IHS iSuppli did a teardown of Apple’s new iPad mini over the weekend, and have found that the 16GB Wi-Fi only model costs around $188 to build, which means the new device could be giving Apple a gross margin of around 43 percent.
By factoring Apple’s $188 bill of materials, or BOM, and manufacturing costs against the low-end 16GB Wi-Fi version’s $329 price tag, it can be concluded that the unit is netting the company 43 percent margins on the high end.
The teardown also found that the 32GB and 64GB models cost Apple an additional $31 and $62 respectively.
The flash memory in the teardown unit was determined to be from South Korean maker Hyniox, with Japan’s Elpida providing the system memory. Both components were formerly purchased form Samsung, however Apple appears to be continuing to work on relying less on its frenemy for components.
IHS iSuppli reports that the mini’s 7.9 inch display and corresponding components cost around $80, accounting for about 43% of the bill of materials. The panels are using GF2 technology, which raised per unit costs due to challenges experienced during manufacturing.
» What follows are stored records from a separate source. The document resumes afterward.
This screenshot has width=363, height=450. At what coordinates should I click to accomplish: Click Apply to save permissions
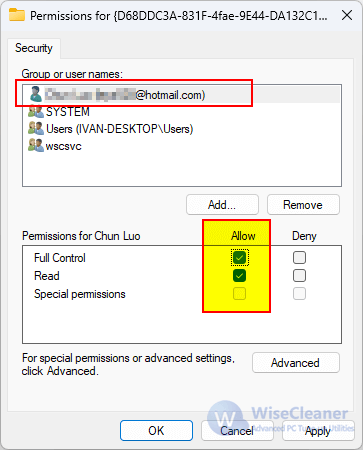click(318, 431)
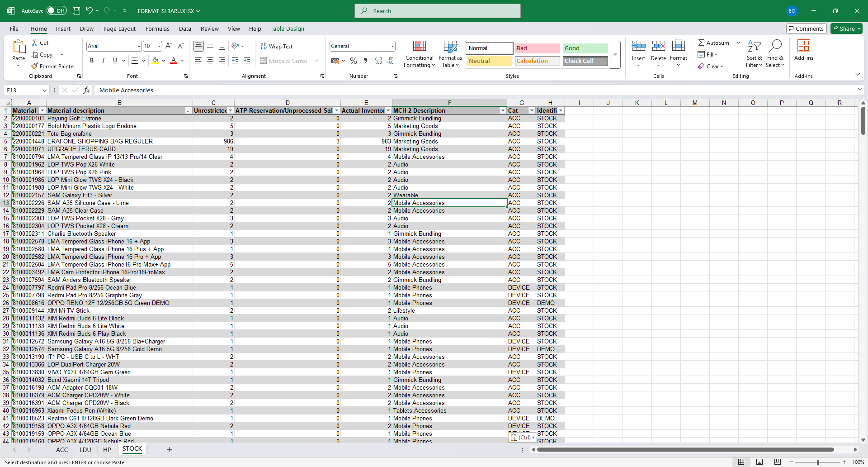Click the Comments button
This screenshot has height=467, width=868.
[x=806, y=29]
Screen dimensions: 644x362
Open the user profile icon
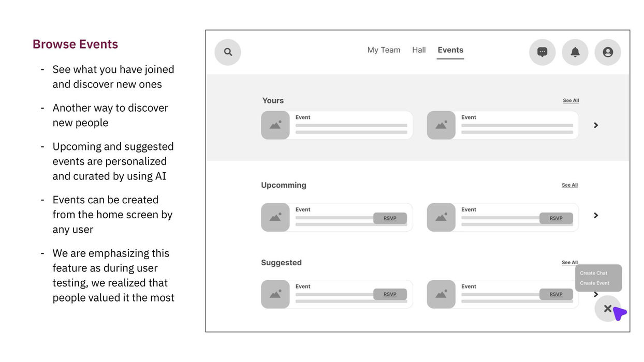click(x=608, y=52)
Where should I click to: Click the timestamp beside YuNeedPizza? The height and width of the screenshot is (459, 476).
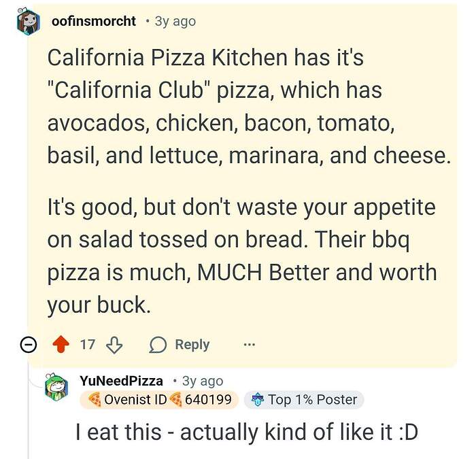tap(203, 381)
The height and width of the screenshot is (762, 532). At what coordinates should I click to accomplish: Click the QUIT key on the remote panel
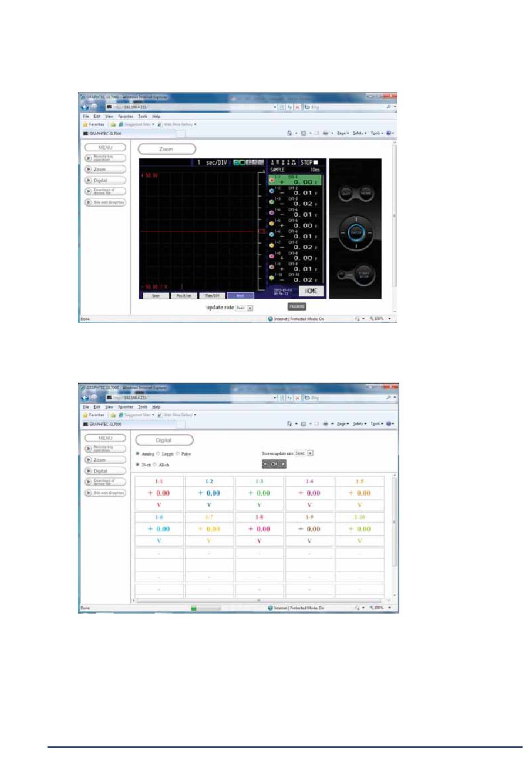pos(347,193)
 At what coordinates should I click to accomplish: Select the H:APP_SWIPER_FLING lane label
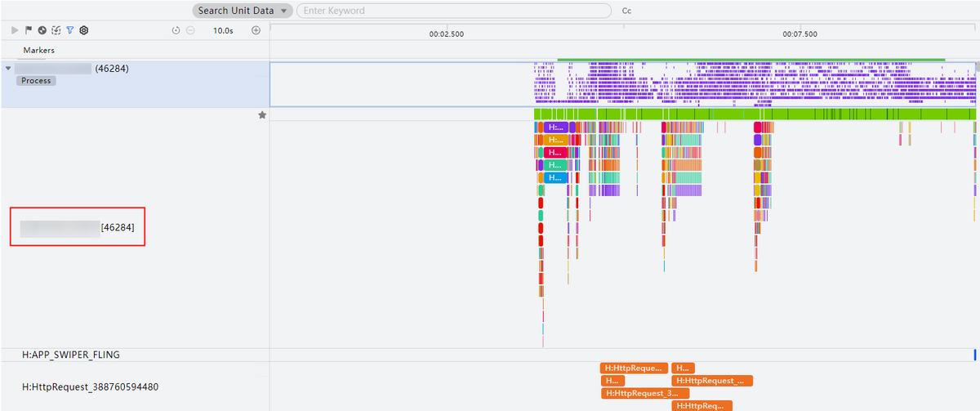[x=71, y=355]

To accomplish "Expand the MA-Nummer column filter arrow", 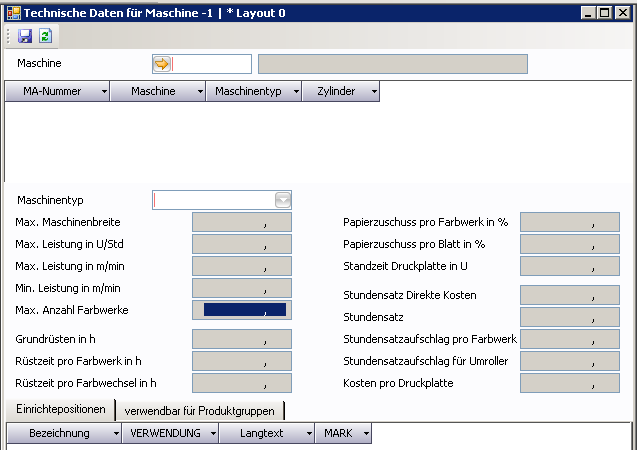I will coord(105,91).
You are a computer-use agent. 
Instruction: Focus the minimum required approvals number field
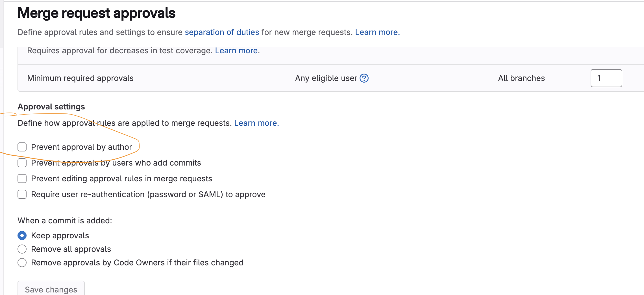tap(606, 78)
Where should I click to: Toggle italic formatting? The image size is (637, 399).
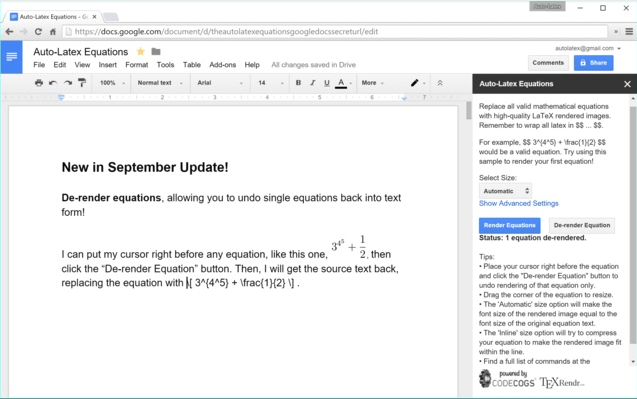pos(312,83)
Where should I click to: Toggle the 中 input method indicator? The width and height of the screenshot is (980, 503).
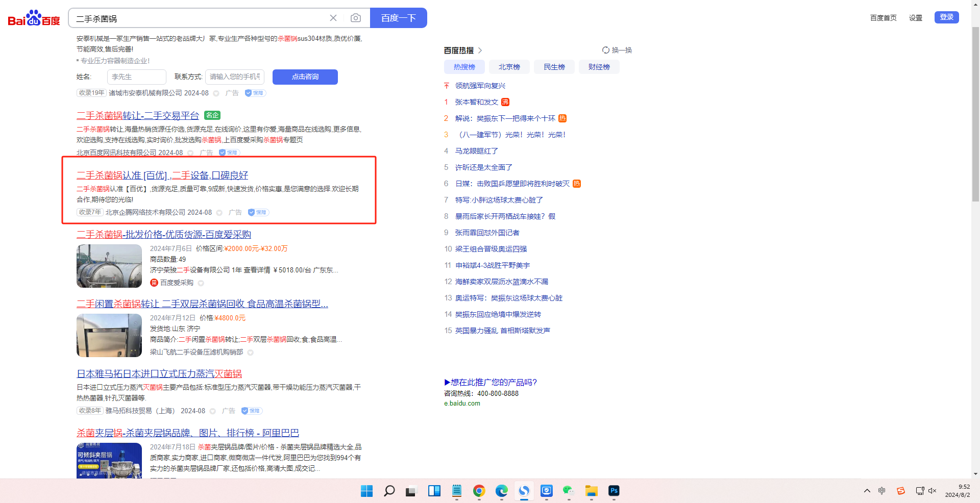pos(881,491)
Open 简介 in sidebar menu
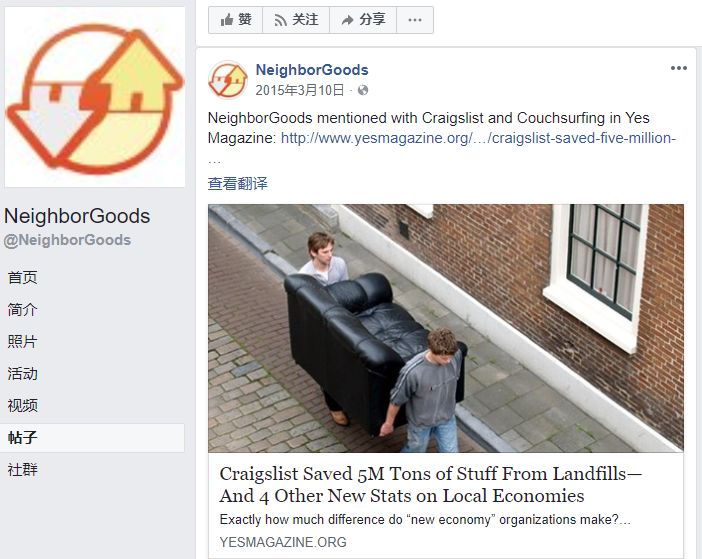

The price should come down as production of the component normalizes.
The rest of the teardown shows the rest of the chips in the mini are from the usual lineup of suppliers, which include Cirrus Logic (audio silicon), STMicroelectronics (accelerometer), and a Murata-assembled wireless communications package containing chips made by Broadcom.
It’s important to mention that the above gross margin figures are before the costs of marketing, research and development, employee costs, storage, retail employees, shipping, etc. are added to Apples expenses, so they aren’t making a final profit anywhere near the 43% margin IHS estimates.